In het CNC-apparaat wordt het programmarecord geïdentificeerd door het programmanummer, dat wil zeggen dat het oproepen van het programma of het bewerken van het programma moet worden opgeroepen door het programmanummer.
A. De structuur van het programmanummer: O;
Het getal na “O” wordt weergegeven door 4 cijfers (1~9999), en “0″ is niet toegestaan.
B. Volgnummer programmasegment: Voeg het volgnummer vóór het programmasegment toe, bijvoorbeeld: N;
Het getal na “O” wordt weergegeven door 4 cijfers (1~9999), en “0″ is niet toegestaan.
Instelling van het werkstukcoördinatensysteem
Het werkstuk wordt op de boorkop geïnstalleerd. Het coördinatensysteem van de werktuigmachine en het werkstukcoördinatensysteem vallen over het algemeen niet samen.

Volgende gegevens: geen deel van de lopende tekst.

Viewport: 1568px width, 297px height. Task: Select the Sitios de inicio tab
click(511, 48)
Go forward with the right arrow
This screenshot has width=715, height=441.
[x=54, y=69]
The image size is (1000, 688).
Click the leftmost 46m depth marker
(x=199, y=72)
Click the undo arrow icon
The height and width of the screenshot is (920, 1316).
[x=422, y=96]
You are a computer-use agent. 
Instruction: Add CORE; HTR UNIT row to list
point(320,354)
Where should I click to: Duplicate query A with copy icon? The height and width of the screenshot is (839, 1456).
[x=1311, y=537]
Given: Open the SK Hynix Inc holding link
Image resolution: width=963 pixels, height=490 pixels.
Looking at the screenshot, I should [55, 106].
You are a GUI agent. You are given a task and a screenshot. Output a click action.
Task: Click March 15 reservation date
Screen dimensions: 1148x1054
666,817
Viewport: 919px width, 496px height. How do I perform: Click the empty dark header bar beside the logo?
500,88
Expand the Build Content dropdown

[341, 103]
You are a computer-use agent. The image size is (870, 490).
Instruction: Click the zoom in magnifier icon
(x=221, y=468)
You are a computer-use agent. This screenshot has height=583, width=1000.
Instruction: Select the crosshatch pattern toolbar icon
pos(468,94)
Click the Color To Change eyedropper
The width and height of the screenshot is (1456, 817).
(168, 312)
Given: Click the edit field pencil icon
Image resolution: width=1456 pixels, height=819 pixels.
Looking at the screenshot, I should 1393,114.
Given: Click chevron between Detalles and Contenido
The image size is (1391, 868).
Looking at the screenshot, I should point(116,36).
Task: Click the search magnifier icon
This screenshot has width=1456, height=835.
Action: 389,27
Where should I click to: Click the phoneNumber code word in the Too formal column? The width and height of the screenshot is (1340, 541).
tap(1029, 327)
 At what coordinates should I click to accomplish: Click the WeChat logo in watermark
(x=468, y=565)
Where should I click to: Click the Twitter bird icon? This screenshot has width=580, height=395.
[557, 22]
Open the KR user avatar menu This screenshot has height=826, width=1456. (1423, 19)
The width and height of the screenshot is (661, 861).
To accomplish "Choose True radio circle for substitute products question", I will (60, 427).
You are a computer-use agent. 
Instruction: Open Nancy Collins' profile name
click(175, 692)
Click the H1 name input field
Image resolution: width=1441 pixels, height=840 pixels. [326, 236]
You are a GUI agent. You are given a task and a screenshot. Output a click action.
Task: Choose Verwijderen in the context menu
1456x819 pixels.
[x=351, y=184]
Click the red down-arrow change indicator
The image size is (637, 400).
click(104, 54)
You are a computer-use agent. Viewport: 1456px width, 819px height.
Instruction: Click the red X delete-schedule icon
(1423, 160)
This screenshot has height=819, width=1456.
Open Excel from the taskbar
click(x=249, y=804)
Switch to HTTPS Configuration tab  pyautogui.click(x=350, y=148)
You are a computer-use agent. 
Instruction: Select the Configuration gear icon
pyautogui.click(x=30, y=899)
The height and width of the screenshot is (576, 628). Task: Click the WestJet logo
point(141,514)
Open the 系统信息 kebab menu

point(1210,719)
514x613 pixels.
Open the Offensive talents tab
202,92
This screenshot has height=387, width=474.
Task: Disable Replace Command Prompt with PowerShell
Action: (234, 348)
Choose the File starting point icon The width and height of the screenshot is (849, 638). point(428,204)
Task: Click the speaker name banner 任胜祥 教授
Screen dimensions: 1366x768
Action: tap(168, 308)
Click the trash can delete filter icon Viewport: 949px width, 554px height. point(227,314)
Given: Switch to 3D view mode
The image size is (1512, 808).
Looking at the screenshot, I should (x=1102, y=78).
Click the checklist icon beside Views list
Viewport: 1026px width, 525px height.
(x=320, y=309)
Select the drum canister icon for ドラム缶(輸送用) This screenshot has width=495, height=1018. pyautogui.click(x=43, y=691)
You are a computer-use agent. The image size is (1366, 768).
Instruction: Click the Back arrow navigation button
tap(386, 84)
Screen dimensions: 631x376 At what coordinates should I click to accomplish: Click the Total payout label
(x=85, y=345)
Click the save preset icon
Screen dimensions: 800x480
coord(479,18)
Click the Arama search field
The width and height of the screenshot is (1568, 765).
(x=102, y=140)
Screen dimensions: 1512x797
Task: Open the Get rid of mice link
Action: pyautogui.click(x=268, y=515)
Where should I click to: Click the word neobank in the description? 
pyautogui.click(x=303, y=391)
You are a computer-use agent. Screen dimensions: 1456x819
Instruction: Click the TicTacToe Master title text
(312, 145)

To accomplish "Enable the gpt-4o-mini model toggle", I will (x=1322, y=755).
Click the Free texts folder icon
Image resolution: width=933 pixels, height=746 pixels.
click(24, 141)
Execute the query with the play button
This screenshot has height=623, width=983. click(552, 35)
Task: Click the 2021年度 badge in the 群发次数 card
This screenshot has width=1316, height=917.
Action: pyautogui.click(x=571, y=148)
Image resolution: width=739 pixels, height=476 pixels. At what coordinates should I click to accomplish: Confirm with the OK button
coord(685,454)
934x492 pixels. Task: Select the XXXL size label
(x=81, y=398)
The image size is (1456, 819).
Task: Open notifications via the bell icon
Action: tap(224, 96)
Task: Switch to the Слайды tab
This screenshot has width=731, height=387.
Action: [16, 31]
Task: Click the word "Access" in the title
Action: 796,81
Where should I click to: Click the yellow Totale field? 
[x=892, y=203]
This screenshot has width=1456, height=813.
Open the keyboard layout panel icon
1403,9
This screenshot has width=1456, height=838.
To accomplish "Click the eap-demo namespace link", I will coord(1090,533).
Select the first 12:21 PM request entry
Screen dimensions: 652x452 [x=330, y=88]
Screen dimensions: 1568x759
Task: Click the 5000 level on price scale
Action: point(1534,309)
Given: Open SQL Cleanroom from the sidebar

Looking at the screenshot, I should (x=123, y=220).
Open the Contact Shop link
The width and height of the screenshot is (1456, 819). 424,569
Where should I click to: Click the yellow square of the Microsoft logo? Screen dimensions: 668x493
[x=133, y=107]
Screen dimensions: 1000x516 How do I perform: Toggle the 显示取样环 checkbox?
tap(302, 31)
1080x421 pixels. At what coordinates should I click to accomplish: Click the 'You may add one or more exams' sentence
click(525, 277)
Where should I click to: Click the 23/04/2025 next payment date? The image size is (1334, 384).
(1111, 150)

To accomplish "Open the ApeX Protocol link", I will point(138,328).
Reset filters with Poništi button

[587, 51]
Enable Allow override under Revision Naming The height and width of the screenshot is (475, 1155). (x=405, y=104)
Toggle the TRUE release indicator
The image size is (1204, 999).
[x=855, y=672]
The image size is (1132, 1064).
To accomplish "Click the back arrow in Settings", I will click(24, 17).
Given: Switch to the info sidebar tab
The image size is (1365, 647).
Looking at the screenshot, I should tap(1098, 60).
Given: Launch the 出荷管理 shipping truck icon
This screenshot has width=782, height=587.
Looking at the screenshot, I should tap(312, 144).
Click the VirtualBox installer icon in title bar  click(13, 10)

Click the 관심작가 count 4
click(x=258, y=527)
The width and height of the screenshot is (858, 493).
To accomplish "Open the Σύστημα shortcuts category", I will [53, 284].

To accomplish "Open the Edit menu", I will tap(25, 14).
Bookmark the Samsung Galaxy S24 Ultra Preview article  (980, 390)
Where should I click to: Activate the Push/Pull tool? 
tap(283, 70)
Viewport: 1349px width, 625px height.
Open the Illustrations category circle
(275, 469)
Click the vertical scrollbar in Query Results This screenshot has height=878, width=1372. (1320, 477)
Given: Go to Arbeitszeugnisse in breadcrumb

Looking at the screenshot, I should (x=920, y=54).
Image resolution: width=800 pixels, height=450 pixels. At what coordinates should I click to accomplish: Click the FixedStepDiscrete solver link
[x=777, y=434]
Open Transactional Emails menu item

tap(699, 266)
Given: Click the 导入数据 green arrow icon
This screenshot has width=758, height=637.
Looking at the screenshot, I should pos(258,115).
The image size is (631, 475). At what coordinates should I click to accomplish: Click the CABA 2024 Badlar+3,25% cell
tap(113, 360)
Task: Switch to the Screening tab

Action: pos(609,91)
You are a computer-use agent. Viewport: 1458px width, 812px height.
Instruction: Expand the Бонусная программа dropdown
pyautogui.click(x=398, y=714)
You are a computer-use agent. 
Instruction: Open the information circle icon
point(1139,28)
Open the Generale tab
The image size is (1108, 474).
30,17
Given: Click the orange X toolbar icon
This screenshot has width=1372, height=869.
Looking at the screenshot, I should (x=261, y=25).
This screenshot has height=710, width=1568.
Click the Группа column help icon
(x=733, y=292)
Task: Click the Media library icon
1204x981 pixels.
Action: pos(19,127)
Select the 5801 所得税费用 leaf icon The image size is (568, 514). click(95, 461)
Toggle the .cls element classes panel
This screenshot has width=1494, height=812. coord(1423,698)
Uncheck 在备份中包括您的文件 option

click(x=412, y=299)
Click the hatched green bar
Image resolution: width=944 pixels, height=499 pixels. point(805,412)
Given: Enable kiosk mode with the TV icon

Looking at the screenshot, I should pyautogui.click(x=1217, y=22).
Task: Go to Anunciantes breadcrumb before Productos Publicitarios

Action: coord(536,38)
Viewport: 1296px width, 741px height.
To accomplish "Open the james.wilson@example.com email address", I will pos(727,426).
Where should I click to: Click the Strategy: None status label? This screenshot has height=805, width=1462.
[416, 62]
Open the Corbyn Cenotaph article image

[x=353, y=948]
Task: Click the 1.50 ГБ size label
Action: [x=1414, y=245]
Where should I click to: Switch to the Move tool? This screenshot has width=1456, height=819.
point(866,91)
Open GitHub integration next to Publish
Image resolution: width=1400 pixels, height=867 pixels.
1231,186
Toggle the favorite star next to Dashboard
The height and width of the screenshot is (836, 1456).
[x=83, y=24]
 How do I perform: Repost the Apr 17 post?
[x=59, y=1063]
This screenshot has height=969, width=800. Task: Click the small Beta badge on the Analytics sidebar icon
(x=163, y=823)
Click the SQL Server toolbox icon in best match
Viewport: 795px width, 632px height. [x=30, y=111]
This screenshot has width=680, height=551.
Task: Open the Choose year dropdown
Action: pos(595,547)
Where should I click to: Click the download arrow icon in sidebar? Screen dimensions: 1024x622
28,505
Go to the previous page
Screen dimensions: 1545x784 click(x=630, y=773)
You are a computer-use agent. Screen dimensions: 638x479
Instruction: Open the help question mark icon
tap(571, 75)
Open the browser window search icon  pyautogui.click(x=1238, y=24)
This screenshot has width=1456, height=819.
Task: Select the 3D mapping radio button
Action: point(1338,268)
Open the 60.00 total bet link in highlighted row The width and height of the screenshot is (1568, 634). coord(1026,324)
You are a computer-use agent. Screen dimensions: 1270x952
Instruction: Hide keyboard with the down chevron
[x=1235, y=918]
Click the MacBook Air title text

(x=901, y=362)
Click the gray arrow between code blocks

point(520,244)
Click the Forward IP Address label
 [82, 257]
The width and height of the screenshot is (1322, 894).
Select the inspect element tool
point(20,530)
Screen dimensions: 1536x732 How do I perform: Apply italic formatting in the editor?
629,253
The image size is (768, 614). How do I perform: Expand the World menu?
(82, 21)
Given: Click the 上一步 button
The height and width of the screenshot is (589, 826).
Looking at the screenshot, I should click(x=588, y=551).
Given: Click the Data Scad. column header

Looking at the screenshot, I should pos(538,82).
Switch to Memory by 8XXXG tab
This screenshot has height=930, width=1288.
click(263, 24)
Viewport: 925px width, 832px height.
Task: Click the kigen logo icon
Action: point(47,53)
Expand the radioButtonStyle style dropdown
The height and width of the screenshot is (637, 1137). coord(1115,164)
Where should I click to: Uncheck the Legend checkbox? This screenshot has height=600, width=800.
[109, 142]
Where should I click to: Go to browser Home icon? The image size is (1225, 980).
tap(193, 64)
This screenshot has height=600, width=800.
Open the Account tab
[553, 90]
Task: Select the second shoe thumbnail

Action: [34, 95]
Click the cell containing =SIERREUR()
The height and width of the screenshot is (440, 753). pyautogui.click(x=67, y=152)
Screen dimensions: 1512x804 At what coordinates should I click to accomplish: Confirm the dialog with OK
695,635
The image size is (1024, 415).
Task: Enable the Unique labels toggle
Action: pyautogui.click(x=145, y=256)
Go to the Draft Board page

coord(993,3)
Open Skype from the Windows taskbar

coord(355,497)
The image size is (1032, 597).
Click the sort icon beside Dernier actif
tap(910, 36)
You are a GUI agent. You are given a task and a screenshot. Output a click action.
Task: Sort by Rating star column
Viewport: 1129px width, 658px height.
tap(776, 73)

Om het programmeren te vergemakkelijken, moet een werkstukcoördinatensysteem worden opgesteld, zodat het gereedschap in dit coördinatensysteem kan worden verwerkt.
G50XZ
Met dit commando wordt de afstand van het gereedschapsstartpunt of gereedschapswisselpunt tot de werkstukoorsprong vastgelegd. De coördinaten X en Z zijn de startpuntpositie van de gereedschapspunt in het werkstukcoördinatensysteem.
Voor CNC-bewerkingsmachines met gereedschapscompensatiefunctie kan de gereedschapsinstellingsfout worden gecompenseerd door gereedschapsoffset, dus de vereisten voor het afstellen van de gereedschapsmachine zijn niet streng.
Basismethoden voor het instellen van gereedschap voor CNC-draaibanken
Er zijn drie veelgebruikte methoden voor het instellen van gereedschap: de testmethode voor het instellen van het snijgereedschap, het instellen van het gereedschap met een mechanische detectie-gereedschapsinzetter en het instellen van het gereedschap met een optische detectie-gereedschapsinzetter.
Het gebruik van G50 UW kan ertoe leiden dat het coördinatensysteem verschuift, de oude coördinaatwaarden vervangt door nieuwe coördinaatwaarden en het coördinatensysteem van de machinemachine en het werkstukcoördinatensysteem door elkaar vervangt. Opgemerkt moet worden dat in het coördinatensysteem van de werktuigmachine de coördinaatwaarde de afstand is tussen het middelpunt van de gereedschapshouder en de oorsprong van de werktuigmachine; terwijl in het werkstukcoördinatensysteem de coördinaatwaarde de afstand is tussen de gereedschapspunt en het oorsprongspunt van het werkstuk.